The largest field study so far in to the group of pesticides called "neonicotinoids" has concluded that each acts differently on the brains of the bees.
One of the chemicals widely considered as being the most toxic wasn't shown to affect bees at a level found in the countryside.
However other "neonics" were shown to cause significant harm to bumblebees.
The results of the study are published in the journal Scientific Reports.
This study examined the three types banned by the EU in 2013. It shows that different types affect the brains of bumblebees in distinct ways.
Two (imidacloprid and thiamethoxam) were shown to be highly toxic to bumblebees when they were exposed to levels of the chemicals found in the countryside.
They affected their brains, impairing their memory and ability to forage for pollen. The toxic effects also included altering the make-up of the colony, changing the ratio of males to females and in some cases reducing the number of queens.
The third (clothiandin) - a close chemical relative that has not been tested before is shown not to be harmful to bees in the low doses given during field trials. The number of queens in the colonies actually increased.
Dr Chris Connolly, from the University of Dundee, said: "There has been growing concern over the risk to bee populations from neonicotinoid insecticides and their long-term consequences to essential ecosystem services and food security."
He said: "We can clearly see that the banned neonicotinoids are not the same, so they should be considered independently when considering risk and legislation.
"From our findings, we consider that it is premature to place a permanent ban on the use of clothianidine. That said, a moratorium on its use should continue until the knowledge gaps are filled on its wider impact on other species."
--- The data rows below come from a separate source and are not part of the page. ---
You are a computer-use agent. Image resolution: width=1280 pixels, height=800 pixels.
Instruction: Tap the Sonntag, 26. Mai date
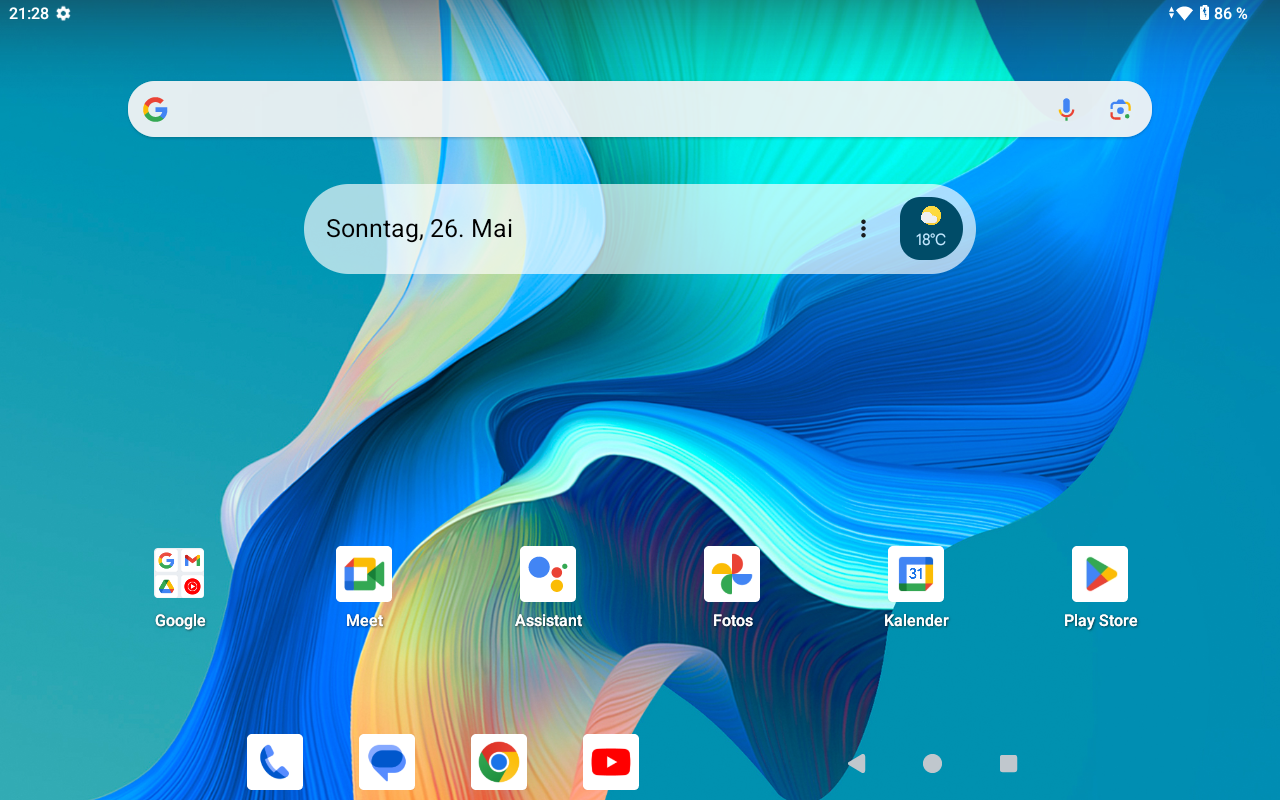click(x=420, y=229)
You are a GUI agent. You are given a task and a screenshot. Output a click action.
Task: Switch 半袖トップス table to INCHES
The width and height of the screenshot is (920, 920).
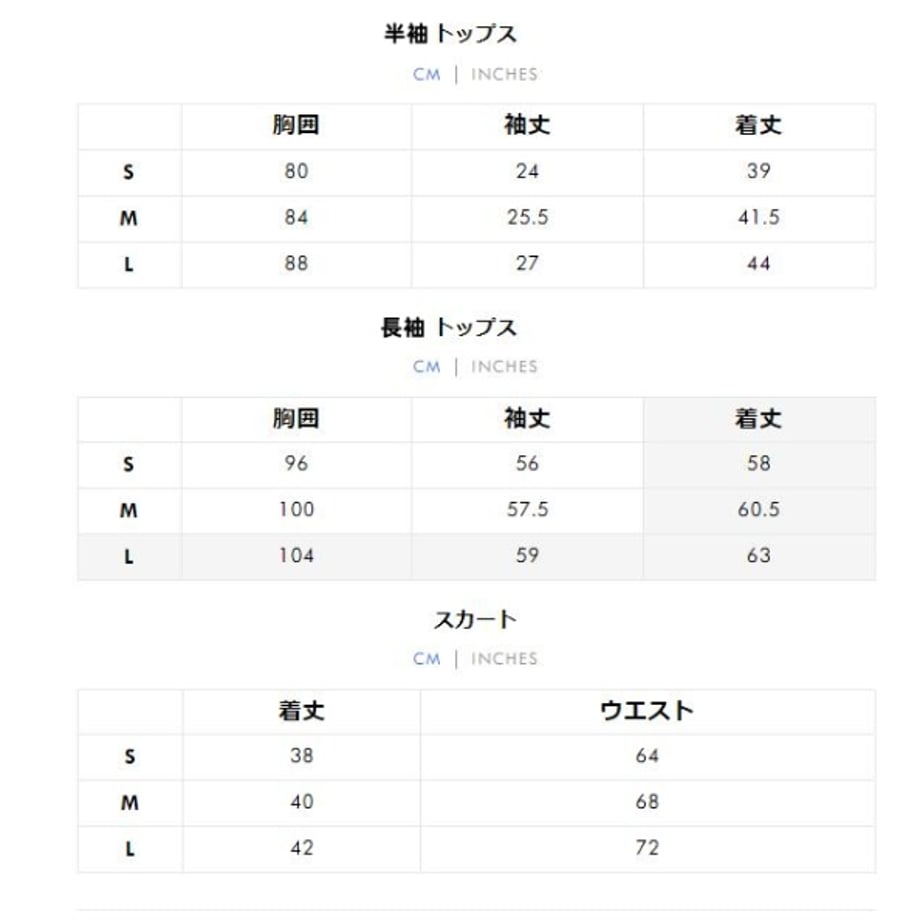(504, 75)
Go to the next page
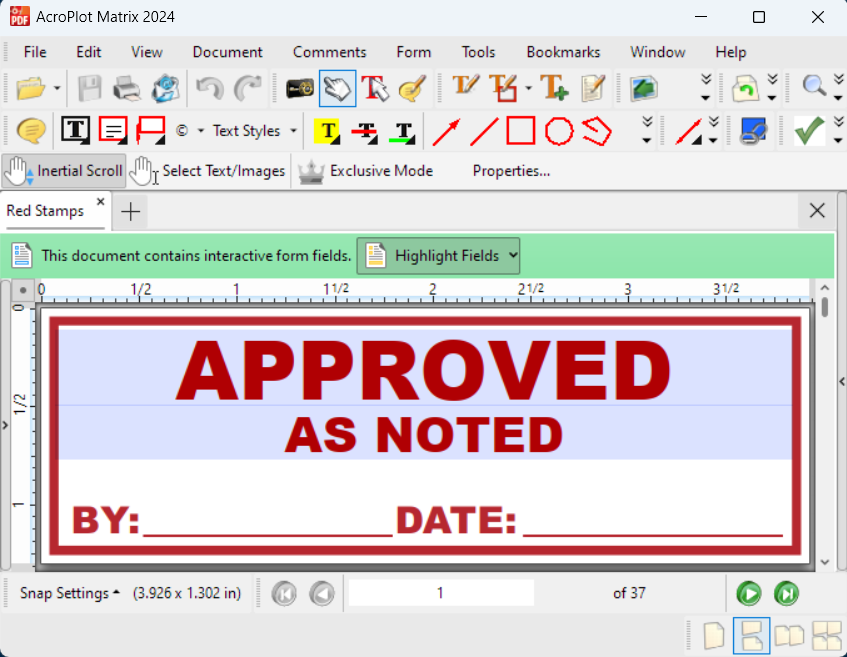This screenshot has height=657, width=847. [x=749, y=593]
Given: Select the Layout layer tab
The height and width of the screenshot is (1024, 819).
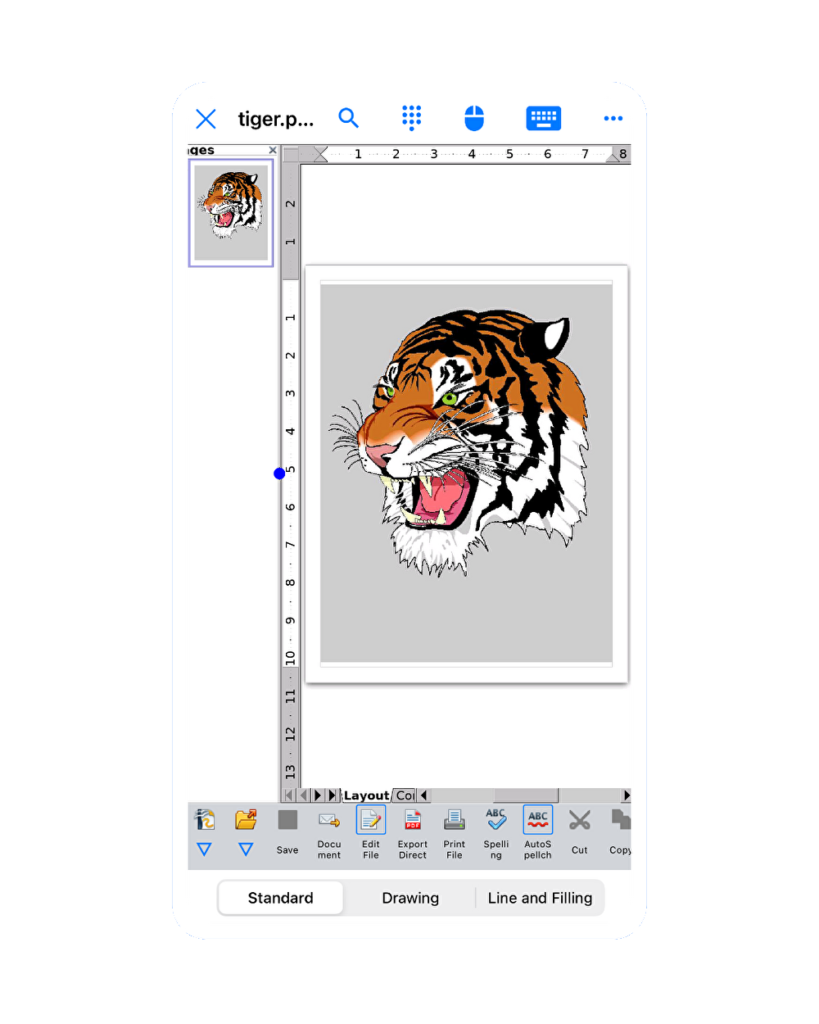Looking at the screenshot, I should coord(366,795).
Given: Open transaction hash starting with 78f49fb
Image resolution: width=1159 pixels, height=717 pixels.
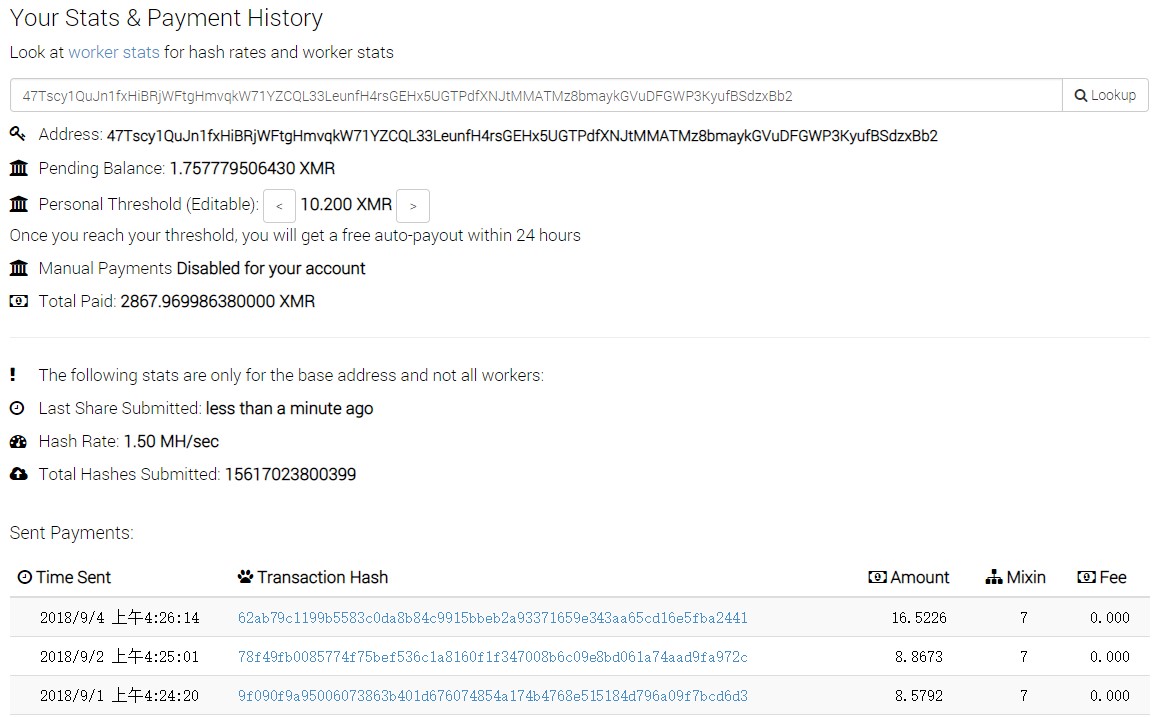Looking at the screenshot, I should click(492, 657).
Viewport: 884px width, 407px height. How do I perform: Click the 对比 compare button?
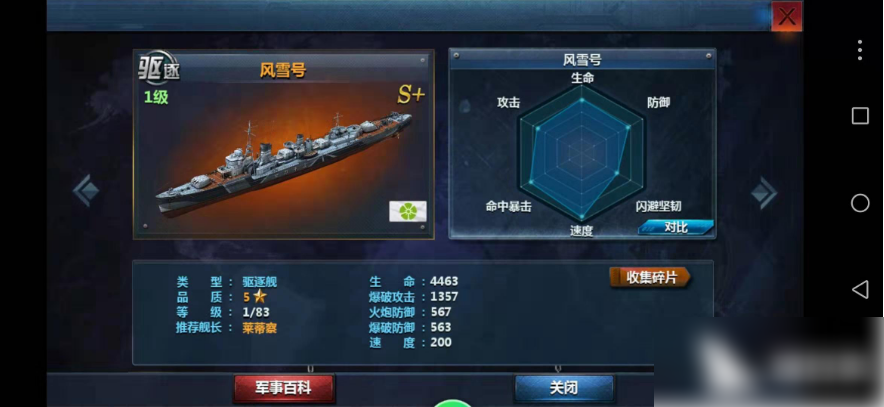676,227
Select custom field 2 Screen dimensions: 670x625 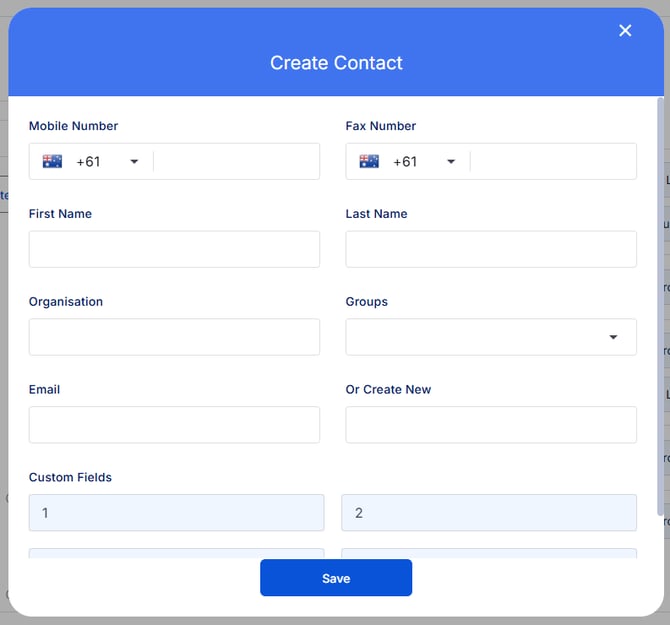pyautogui.click(x=489, y=513)
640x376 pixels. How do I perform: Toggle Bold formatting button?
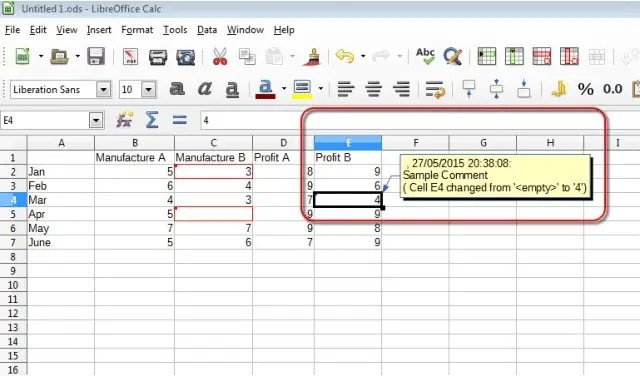[x=177, y=89]
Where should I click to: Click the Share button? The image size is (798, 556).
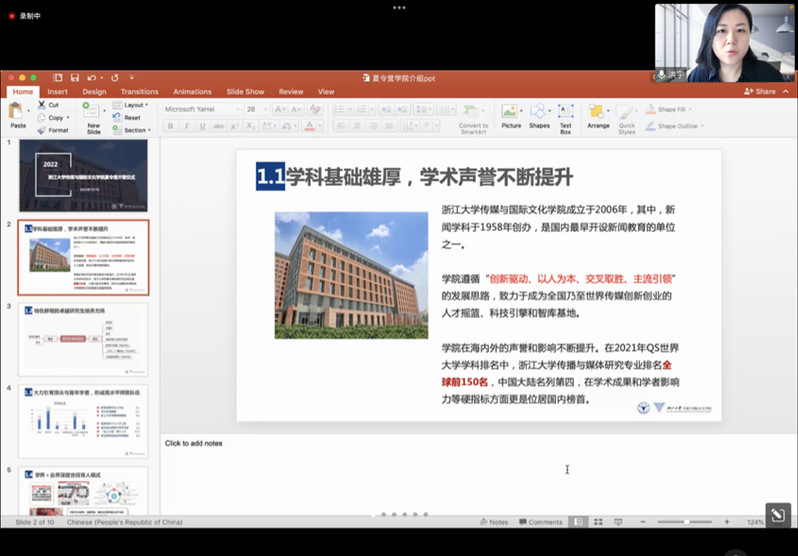(760, 92)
This data was gathered from what the researchers say is the largest field trial of its kind. They established 75 colonies at five different sites in Scotland. Almost no insecticides were being used in nearby farmland.
The bees were isolated in boxes and given an untreated sugar solution containing the neonics. They assessed the progress of the colonies over five weeks between June and September last year by counting and weighing the bees.
Dr Mike Garratt, an ecologist at the Centre for Agri-Environmental Research at the University of Reading, said: "This is an important and timely study. As the body of evidence for negative effects of neonicotinoids on non-target species mounts, it is important to consider the differential effects of these chemicals and this new research clearly demonstrates not all are equally harmful.
"This work once more highlights the clear evidence gaps regarding the wider effect of this type of insecticide.
"Much more work needs to be done if these serious policy decisions, with wide-ranging impacts on our food supply and environment, are to be based on the best scientific evidence."
Dr Peter Campbell works for Syngenta, which manufactures and sells the neonicotinoid thiamethoxam.
He commented: "It is important to note that the colony studies were conducted by directly feeding colonies with spiked sucrose, which is not representative of exposure of wild bumblebees under normal field conditions.
"The colony level results reported from these studies are also inconsistent with other reported colony studies with bumblebees."
This report comes as the National Farmers Union (NUF) has applied for an exemption to the EU-wide ban on the insecticides.
Neonicotinoids are the most widely used insecticide in the world. They are deployed to kill a range of pests including aphids and grubs.